The television networks was the “they” in my mind.
Please fight my ignorance as necessary:
As I understand it, the television and cable TV networks are corporate entities, somewhat regulated by the government. I don’t think the the goverment can demand Presidential Debate time. (They can demand emergency disaster info time.)
So, the (national level) party organisations and the TV corporations negotiate agreements, somehow, on who will host the Presidential Debates, and how long those debates run, and who will moderate it. I dont know how much input the national level parties have in who else is allowed to participate in the debate, if any.
I would like to see more variety than the two party dominance we now seem to have, but their will naturally be limits to how many candidates have the stage at once.
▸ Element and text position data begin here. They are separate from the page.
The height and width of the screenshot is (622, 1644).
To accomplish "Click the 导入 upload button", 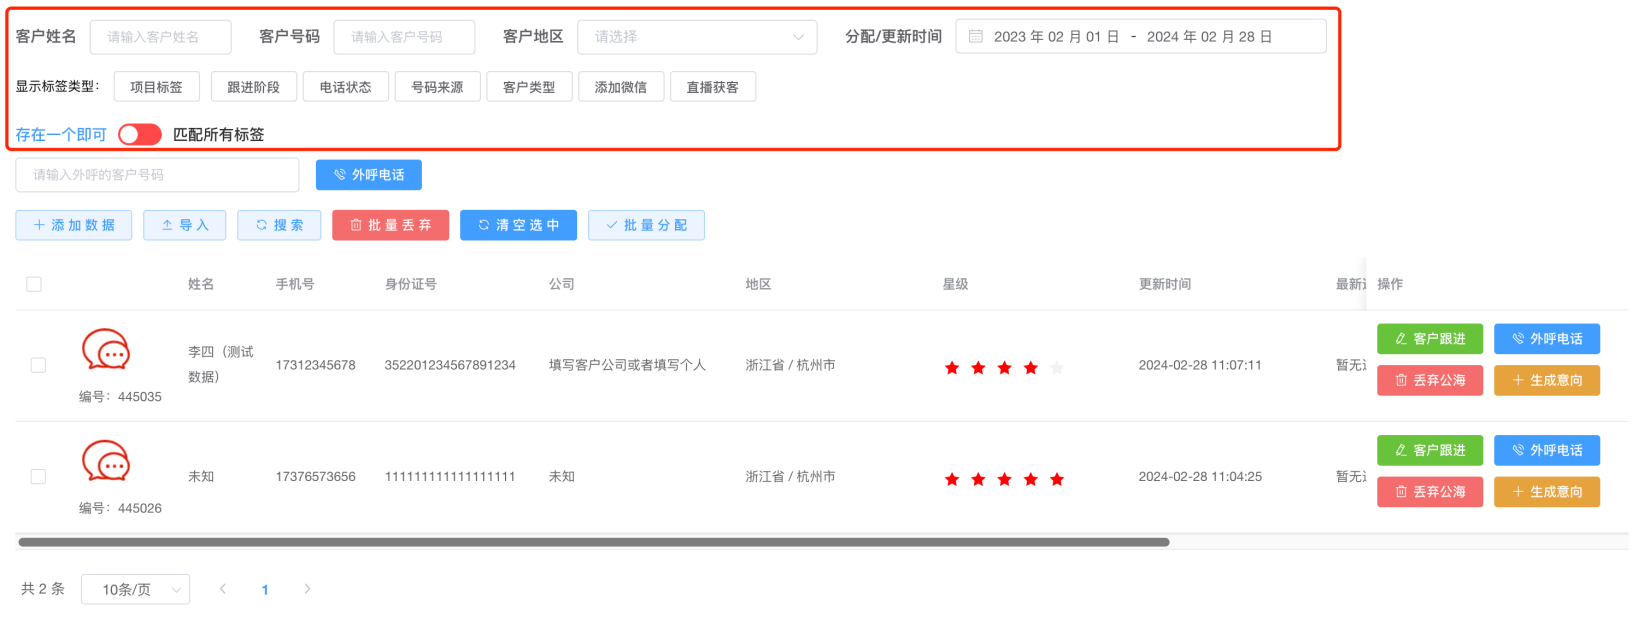I will click(184, 225).
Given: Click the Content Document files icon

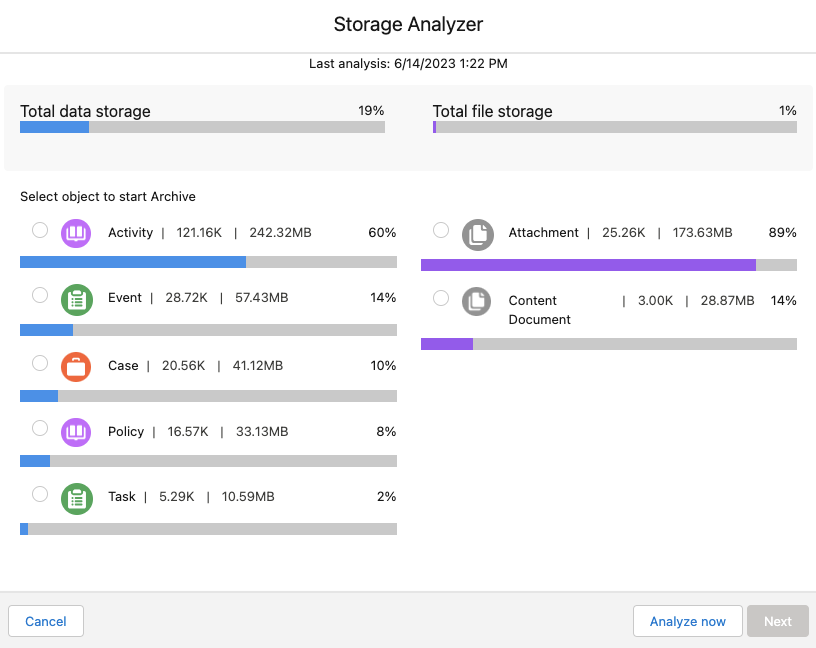Looking at the screenshot, I should coord(477,302).
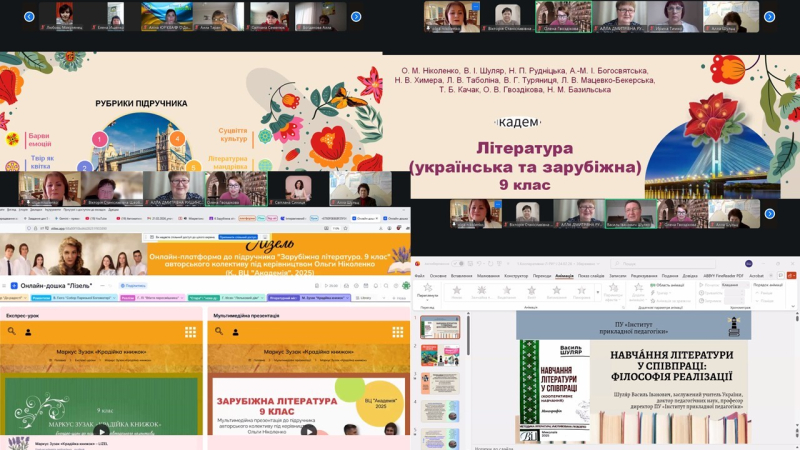Screen dimensions: 800x450
Task: Click search icon in Мультимедійна презентація panel
Action: coord(219,332)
Consider: A nationally televised Presidential Debate held on a particular network is scheduled to be 2 hours (or 98 minutes, excluding commercial breaks) in length. 20 candidates may participate.
98 minutes divided by 20 candidates means that each candidate will have less than 5 minutes. This 98 minutes also has to include introductions, the framing of the question(s), break announcing, and any other procedural/admin stuff. This means that candidates aren’t going to really “debate” an issue. Instead, they will be framing their messages to be short, memorable, witty, or whatever, but gerally less in depth than even today. For example:
“Mr. Gore, what do you feel is the most important issue facing the country today?”
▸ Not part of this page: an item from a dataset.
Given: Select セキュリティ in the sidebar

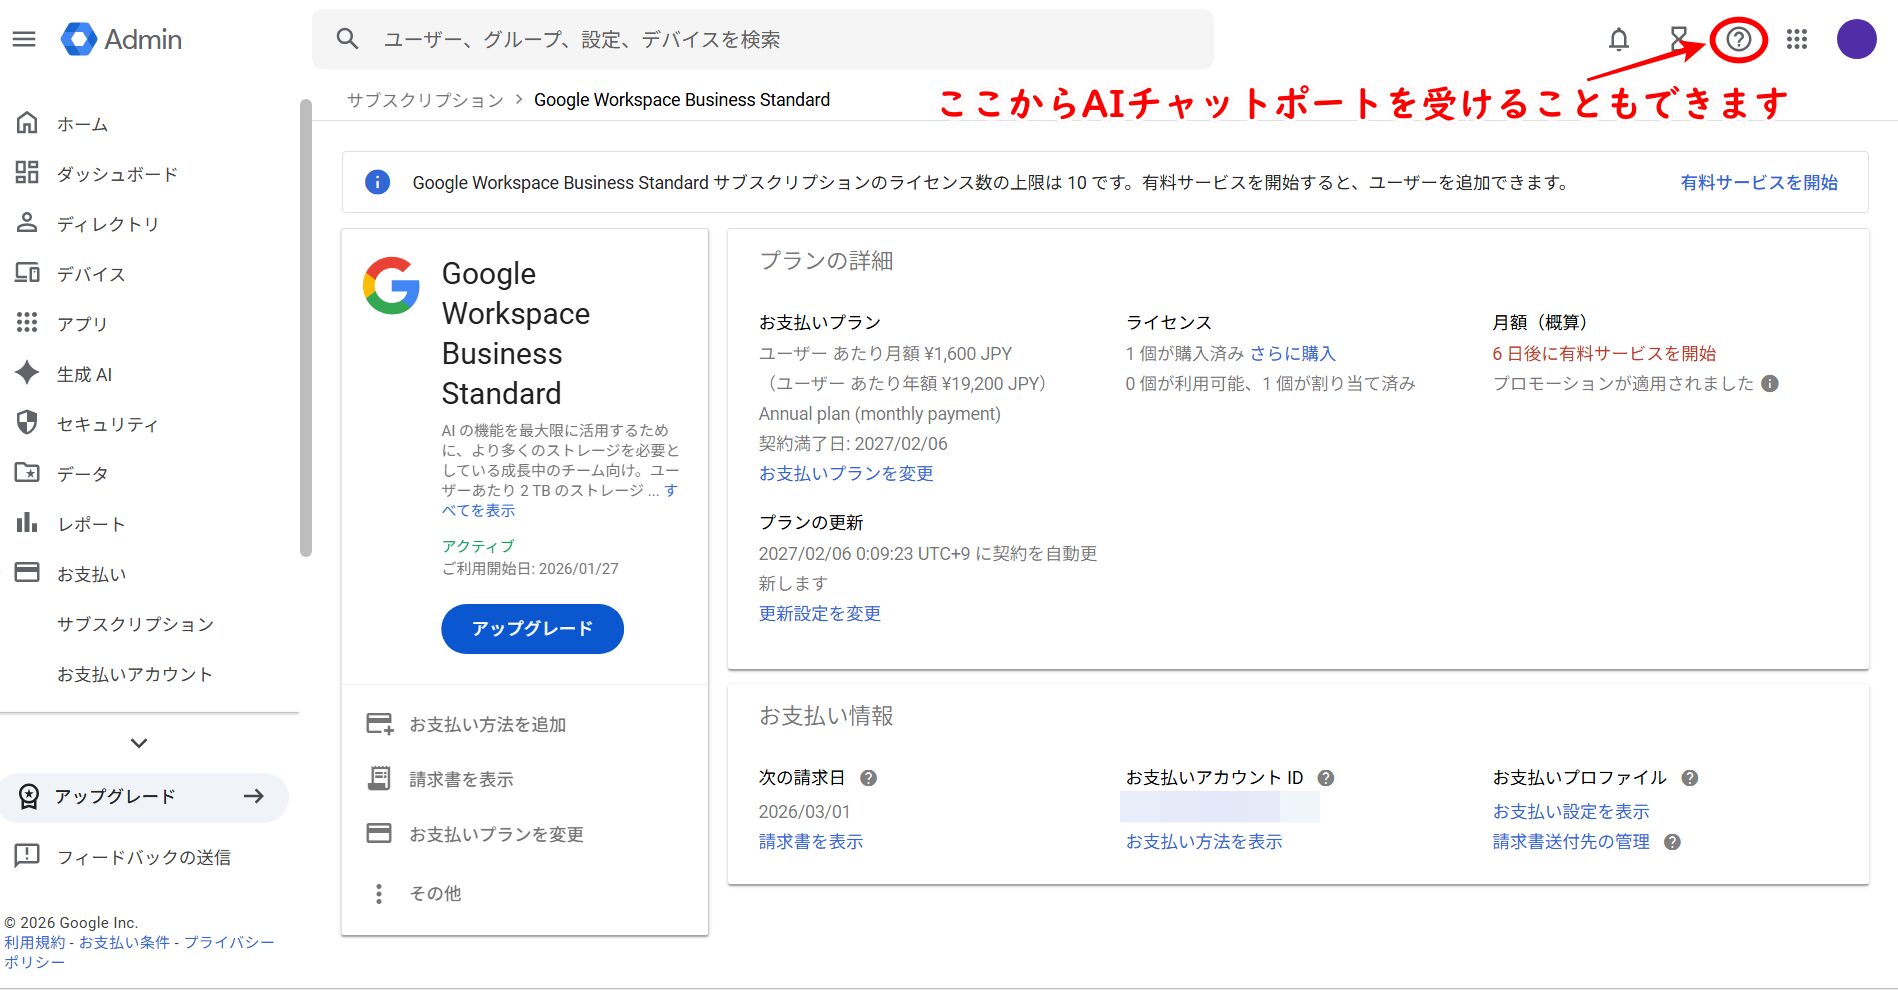Looking at the screenshot, I should pyautogui.click(x=107, y=424).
“It’s the economy, stupid.” <reads two paragraph statement>
“Mr. Bush, what do you feel is the most important issue facing the country today?”
“It’s National Defense, stupid.” <reads two paragraph statement>
“Mr. LaMarche, what do you feel is the most important issue facing the country today?”
“It’s Global Warming, stupid.” <reads prepared statement until microphone cut off by moderator>
all the way until
“Mr. Humbolt, what do you feel is the most important issue facing the country today?”
“Hi mom!”
“Urm… That’s it?”
“uh-huh. Oh. And I’d like to tell my house sitter something… Don’t forget to feed Fluffy Tender Vittles! You know how finniky she is.
Hi Fluffy! Hi! Who’s a pretty cat? You’s a pretty cat. Yes you are! Oh yes you are…”
(Ah, I crack me up. Honestly, I suspect Mr. Humbolt would have been properly vetted before this, but still.)